Bot keinen Wohlfühl-Beethoven: Vladimir Jurowski. © Hoesl
Beethovens Neunte weckt viele Assoziationen – bei älteren Generationen vielleicht am stärksten an den Berliner Mauerfall, als Dirigent Leonard Bernstein beim Festakt statt „Freude“ kurzerhand „Freiheit, schöner Götterfunken“ singen ließ. Durch die Verwendung als offizielle EU-Hymne schwingt bei diesem Werk eigentlich immer ein gewisser politischer Aspekt mit. Und das ist gerade im aktuellen Klima auch gut so!

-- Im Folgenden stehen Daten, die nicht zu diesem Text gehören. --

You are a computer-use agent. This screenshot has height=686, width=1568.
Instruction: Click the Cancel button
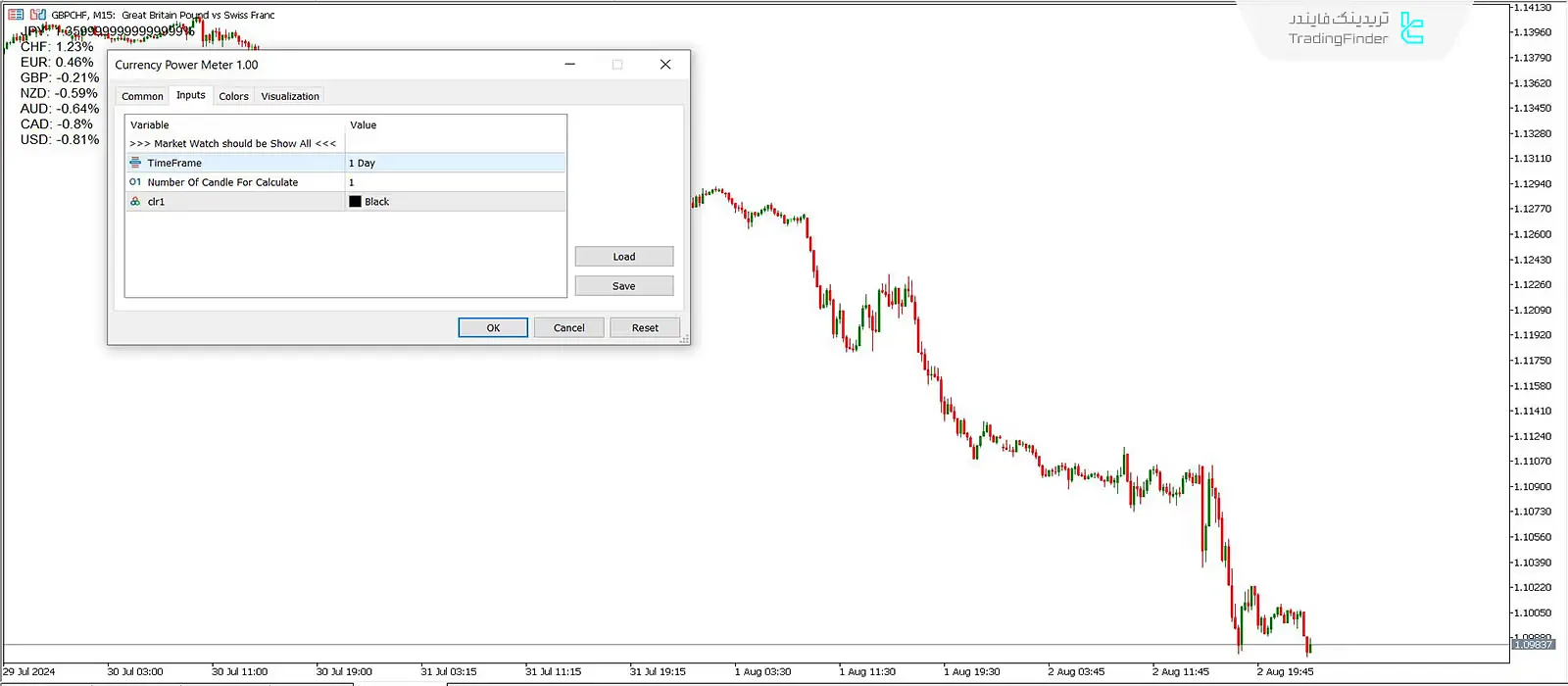click(x=568, y=327)
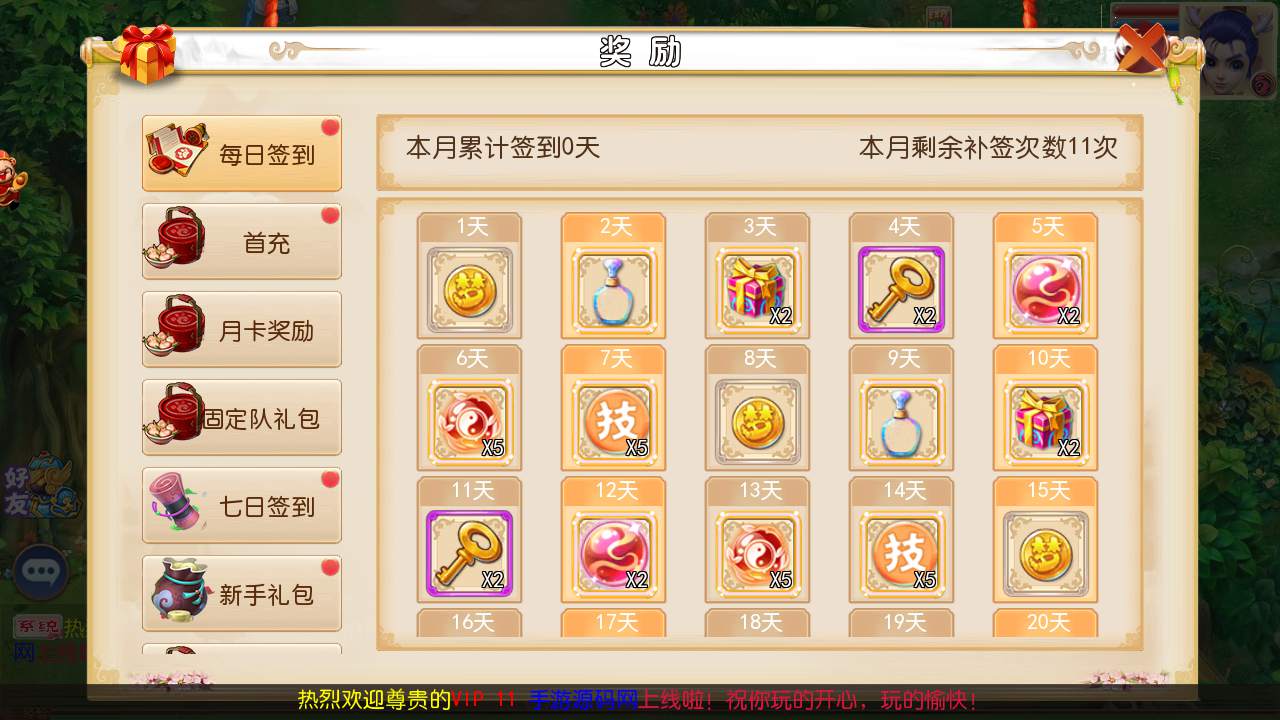Tap the day 11 purple-framed key reward
The width and height of the screenshot is (1280, 720).
469,553
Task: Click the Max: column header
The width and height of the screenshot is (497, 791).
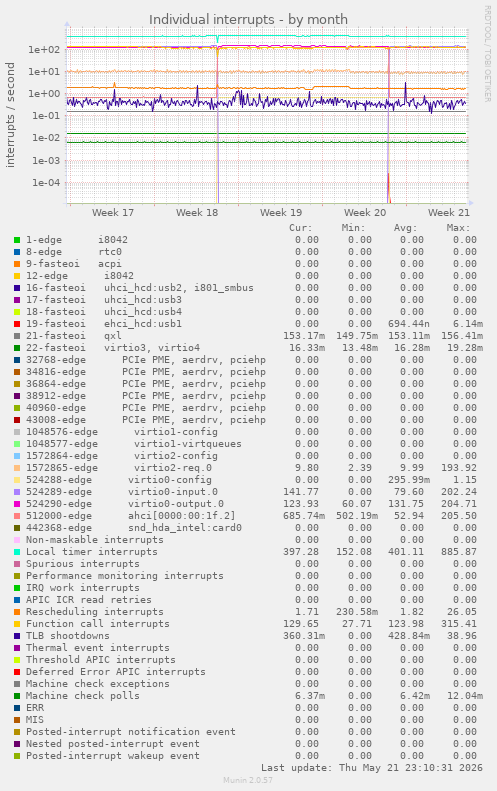Action: 458,228
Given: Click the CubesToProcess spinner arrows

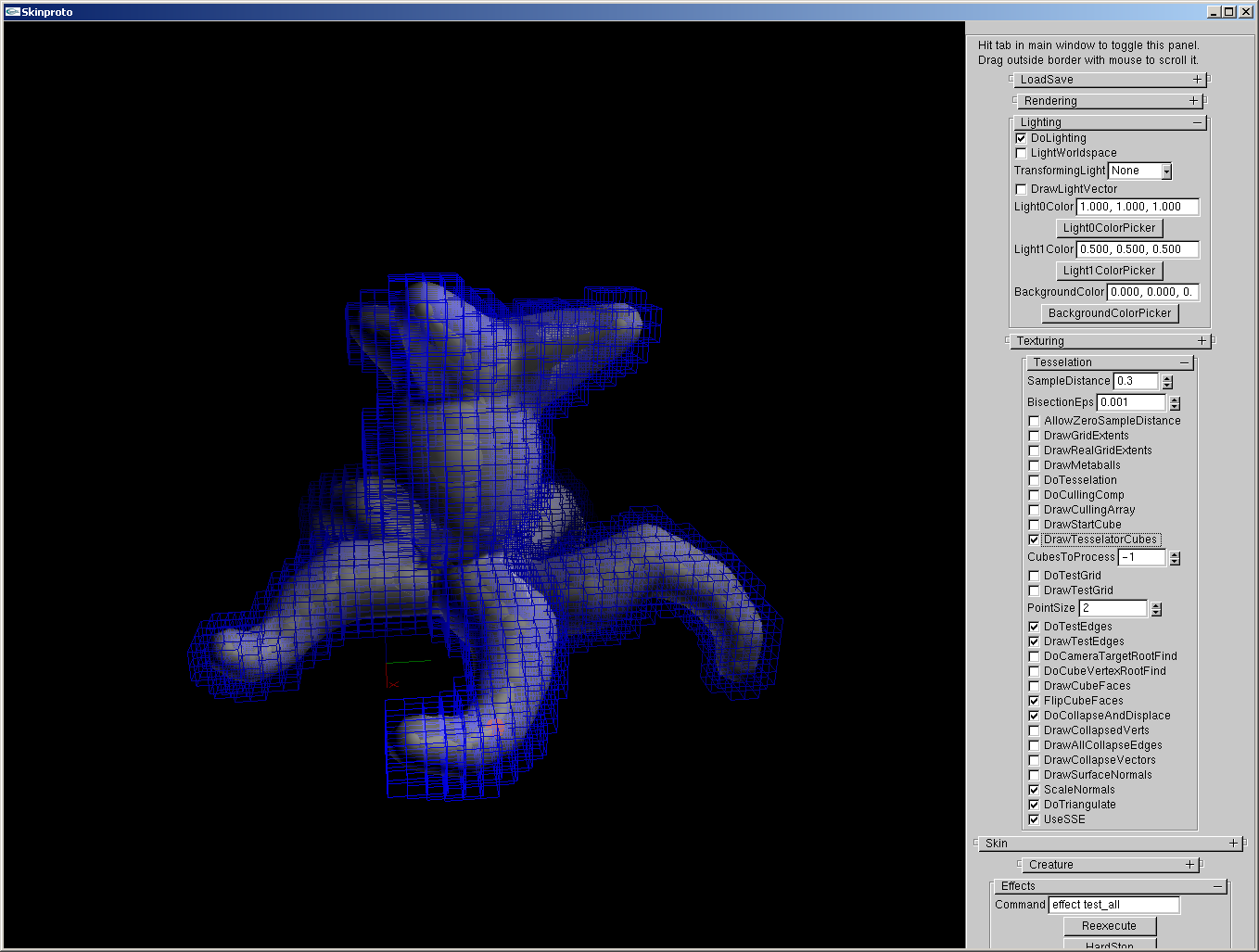Looking at the screenshot, I should click(x=1175, y=558).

Dass die derart häufig gespielte Symphonie auch für Vladimir Jurowski eine Botschaft über das Musikalische hinaus hat, war beim Akademiekonzert des Bayerischen Staatsorchesters offensichtlich. Hatte er als Prolog doch den „Survivor from Warsaw“ vorangestellt. Arnold Schönbergs kurze, aber gewichtige Vertonung von Erinnerungen aus dem Warschauer Ghetto. Hier eindringlich gestaltet von Bass Christof Fischesser, der anschließend mit Hanna-Elisabeth Müller, Emily Sierra und Daniel Behle beim Beethoven ein engagiertes Solistenquartett bildete, das im Finale jedoch leider zunehmend vom Orchester überdeckt wurde.
Die von Jurowski (und weiteren Dirigenten-Kollegen) bereits andernorts erprobte Verzahnung von Beethoven mit Schönberg zeigte auch im Nationaltheater durchaus ihre Meriten. Denn vom „Schma Israel“-Chor nahtlos in die ersten Takte der gern als Feiersymphonie verwendeten Neunten hinüberzugleiten, ließ den Klassiker tatsächlich in anderem Licht erscheinen. Vor allem, weil Jurowski dem Publikum keinen Wohlfühl-Beethoven gönnte, sondern mit breiten Tempi eine scharfkantig spröde Interpretation vorstellte. Was es umso bedauerlicher machte, dass die Spannung vor dem dritten Satz durch eine Pause zum Nachstimmen und Umgruppieren des Chores nahezu komplett abriss. Wodurch auf der Zielgeraden quasi noch einmal ein Neuanfang folgte. Zwar war Jurowski auch nach der Unterbrechung weiterhin sehr detailverliebt am Werk und schien darauf bedacht, gerade die Holzbläser klar herauszuarbeiten. Doch die Balance zwischen Chor und Orchester drohte nun mehr als einmal gefährlich aus dem Ruder zu laufen. Beim enthusiastischen „Bravo“-Rufer, der von oben aus der Galerie den Applaus kräftig anfeuerte, mag dies womöglich anders geklungen haben. Unten im Parkett hätte man sich zuweilen etwas mehr Homogenität im Klang gewünscht.